So it’s be a weird week already, sorry that probably wasn’t a very articulate or creative description. Let me elaborate. There’s been some good and some bad. Wanna know more? Okay here’s a taste.
I helped out MTWorks with the auditions for their upcoming industry readings of David Stallings’ wonderful play Barrier Island. I was happy to help out and excited to absorb all I could from the evening. It is very informative to be a part of the casting process from the other, non-actor, side of the table. Even in a peripheral capacity. I helped coordinate the arrivals and then I read along with some of the auditioning actors. I found that an adage often professed is starting to ring very true. When you audition for people, they really do want you to be amazing. They want you to be the answer, they want to cast you. It’s true. I know, on the flip side, it’s hard to remember that fact. The deck feels stacked against you and it’s often terrifying or unsettling to go in the room and pour your heart out to strangers. But if you are right for the role, if you dive in and listen and connect and take the adjustments, if you seem like someone they want to work with for however long the project lasts, then it’s a no-brainer. And if you’re not right (for a million reasons you cannot predict or analyze) then there’s really nothing you can do but be good and hope that they will remember you. And honestly, they will. They do.

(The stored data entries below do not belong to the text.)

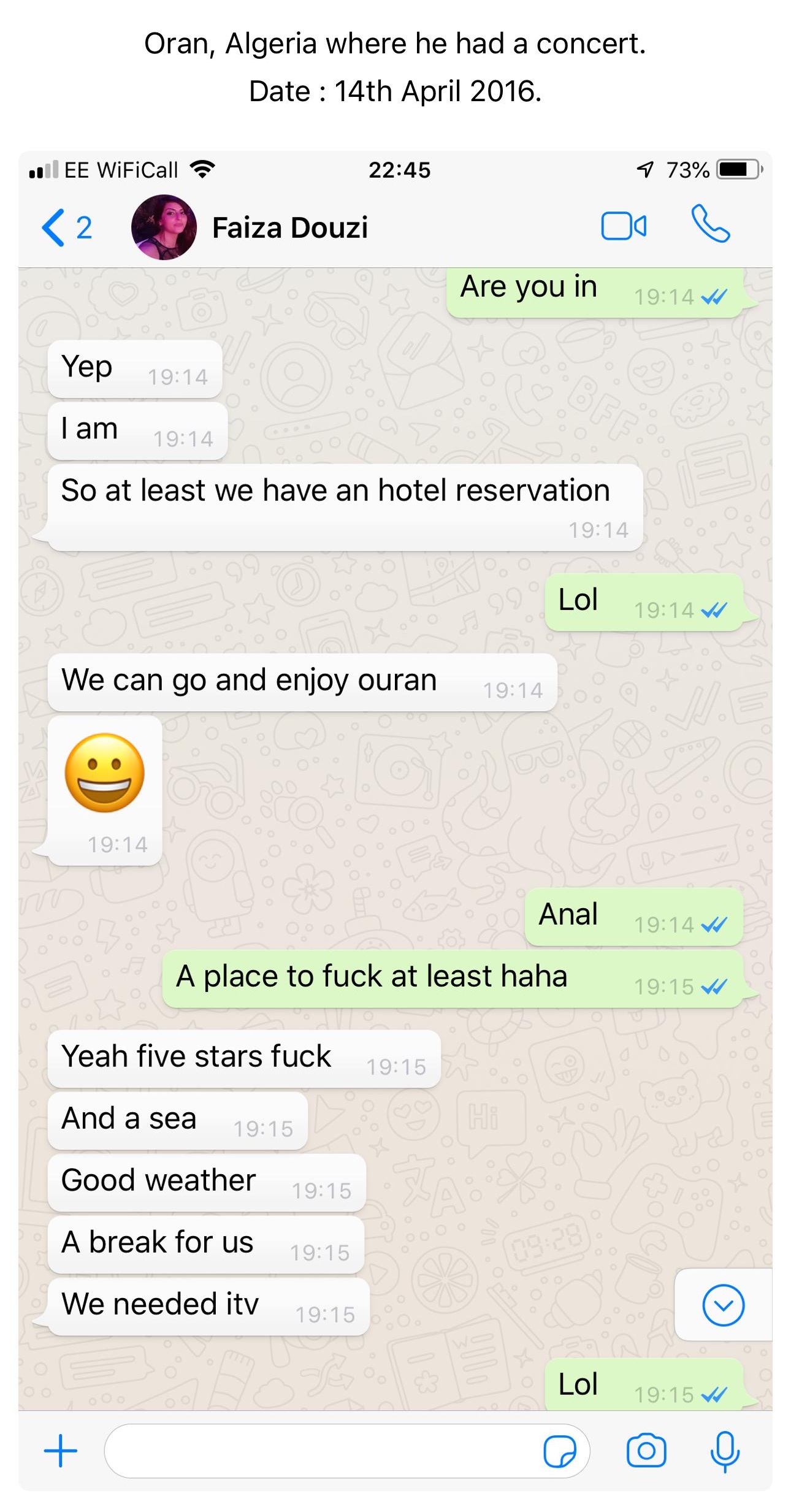791x1512 pixels.
Task: Open the sticker picker icon
Action: (559, 1451)
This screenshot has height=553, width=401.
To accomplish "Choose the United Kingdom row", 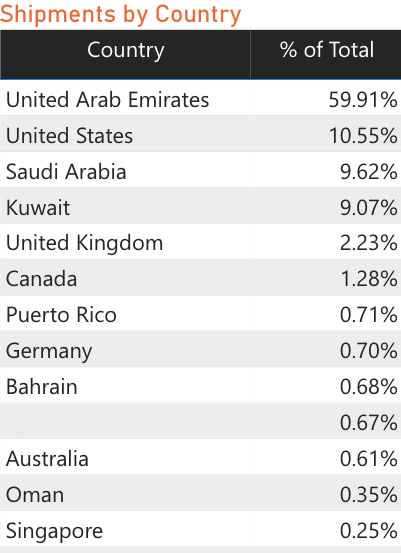I will pos(200,243).
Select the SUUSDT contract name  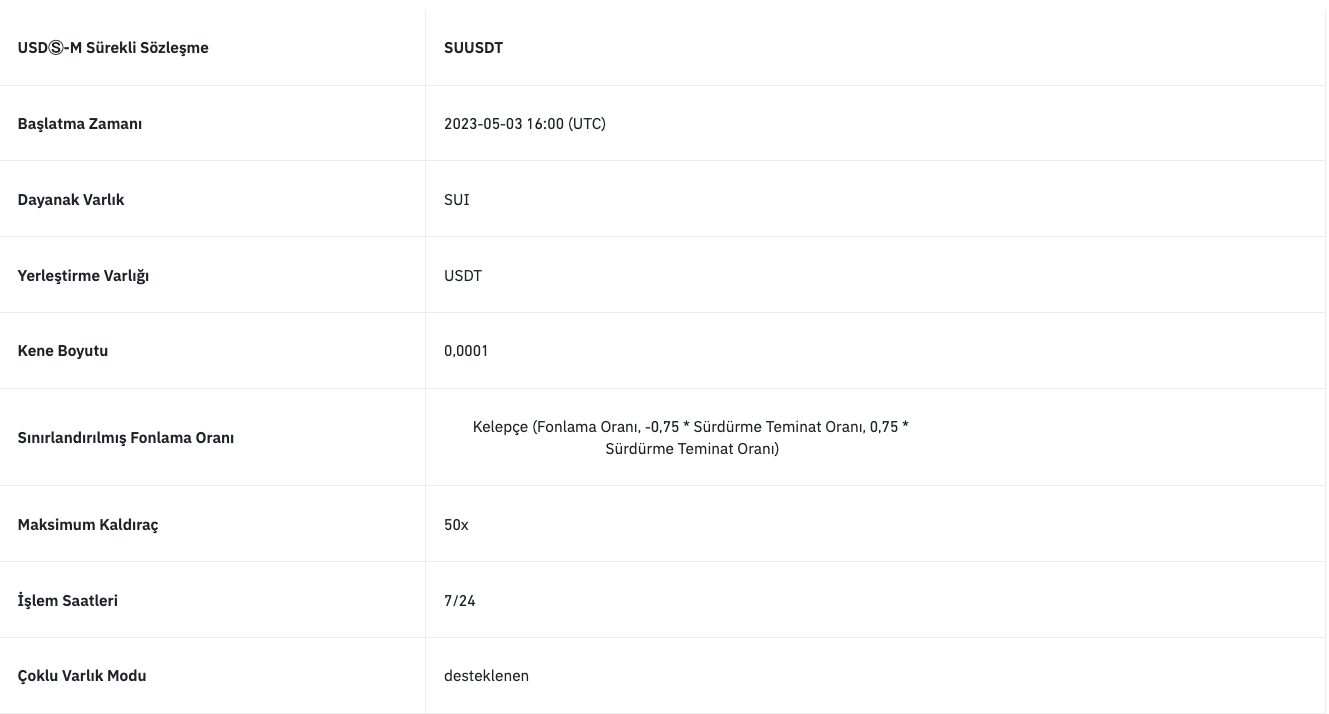[x=473, y=48]
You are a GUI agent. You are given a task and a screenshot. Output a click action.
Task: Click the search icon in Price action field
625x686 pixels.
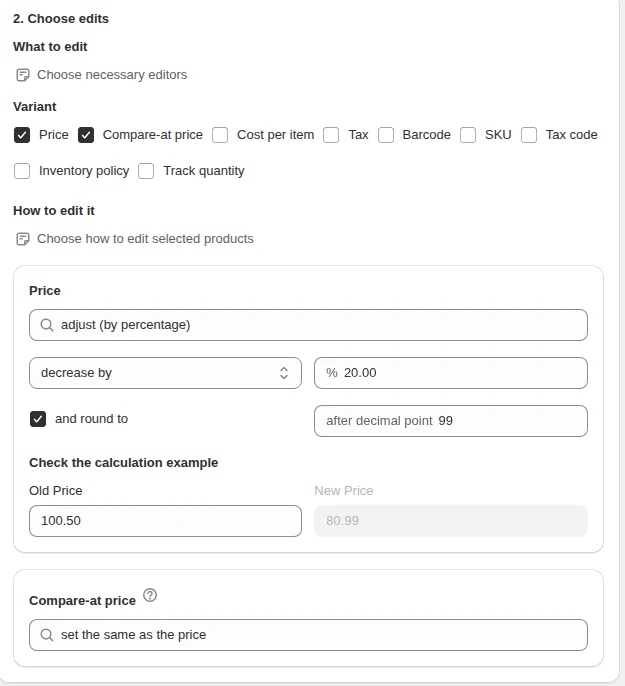coord(47,325)
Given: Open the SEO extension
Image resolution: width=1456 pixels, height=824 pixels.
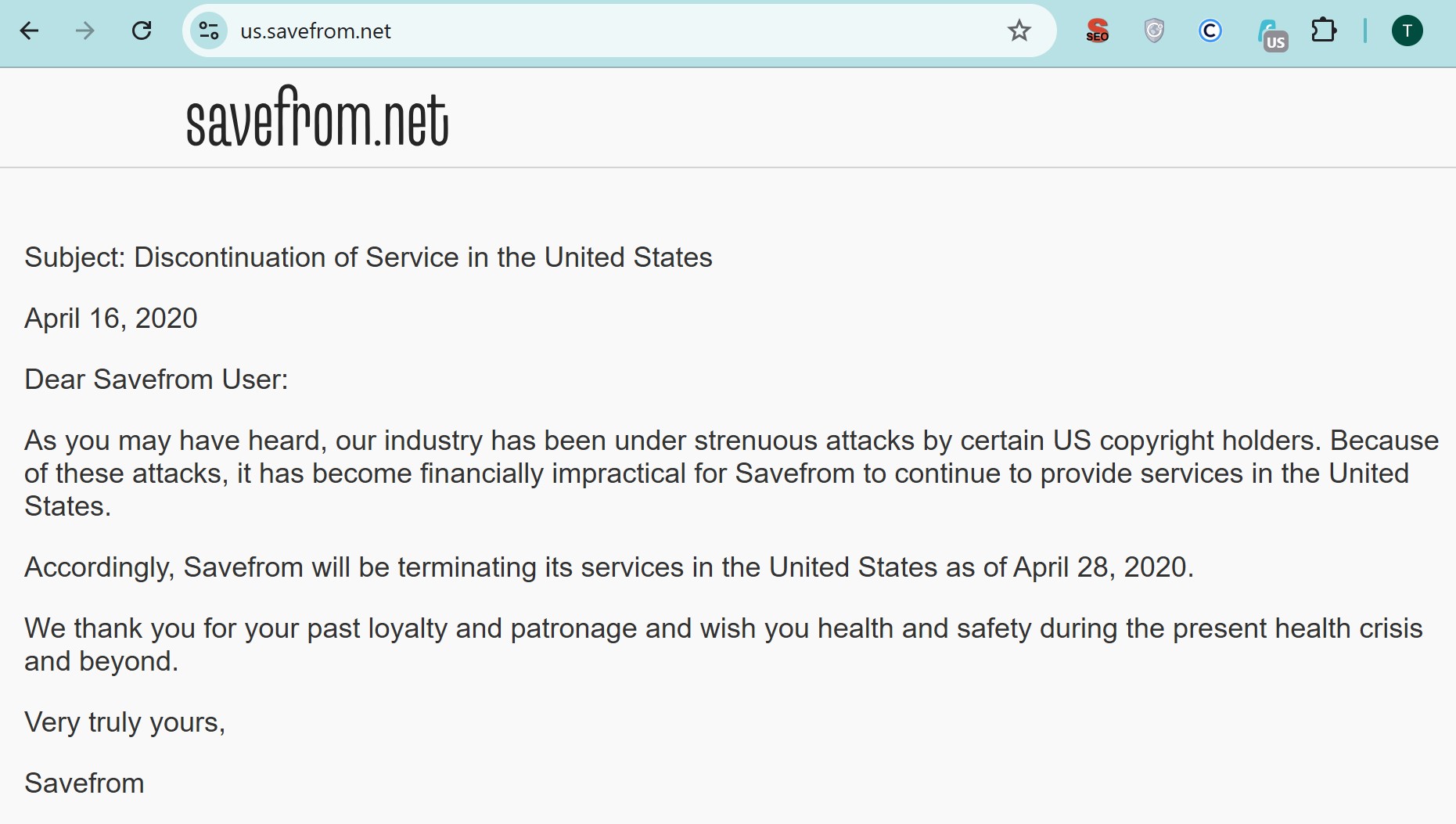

So that was incredibly fun. But then…the pendulum swings and the crap happens. You knew it was coming, right?!
Now in this case, to be honest with you, it wasn’t really so bad. It was just the case of some people behaving in a less than wonderful manner combined with a disappointing (and unexpected) outcome. And it hurt my feelings, and I don’t like it when something in my career, in my professional life, hurts me. Actually makes me cry. Now if you know me personally, I have a pretty close relationship with my emotions, I can cry pretty damn easily so maybe that’s not a good litmus test.
But this situation caused some pain. It sucked. I don’t mean to be coy. I’m choosing to be a bit (or tremendously) vague because I’m still holding out hope that it was an anomaly and these people might have just made some mistakes in their communication with me. They built me up and smacked me down. Maybe it was simply a little misguided. But it broke me a little, just for the night. Okay, you got me, the next morning I was still a little sore. Then I pulled it together and saw it as a gift. Wait, did I say gift? I did. The passing of this project (it didn’t really die, it’s still happening without me but I’m currently enjoying that phrase) opens up my schedule for something else. It frees me to find what I am really supposed to work on at this time.
And it forced me to address why I was so excited, why I made this one so important. And I figured it out. It wasn’t really about this one. I’m always this way. I make them all important. I get seduced by the hope of something. And you know why? It’s because I love to work. I want to work. But I really do need to remember to not hold that as a blanket statement. I have to choose wisely. Yes, that was a little Jedi of me but it’s appropriate. If I think back on all the projects or circumstances that fell through or didn’t materialize as expected, I see that they shouldn’t have happened. I might have cursed or cried in the moment but I always ended up being involved in something else, something (I hate to said it but it’s true) better. So there. It always ends up working out for the best. I have to believe that.
Even with all this new-found (or reclaimed) enlightenment, I’m ready for the swing back to the good side. It’s coming, I can feel it. My great uncle Virgil (wow, how I loved him) used to say that the bad stuff wakes you up to the good. That only when you experience the lack or the pain can you truly appreciate the beautiful gems that world will bring you.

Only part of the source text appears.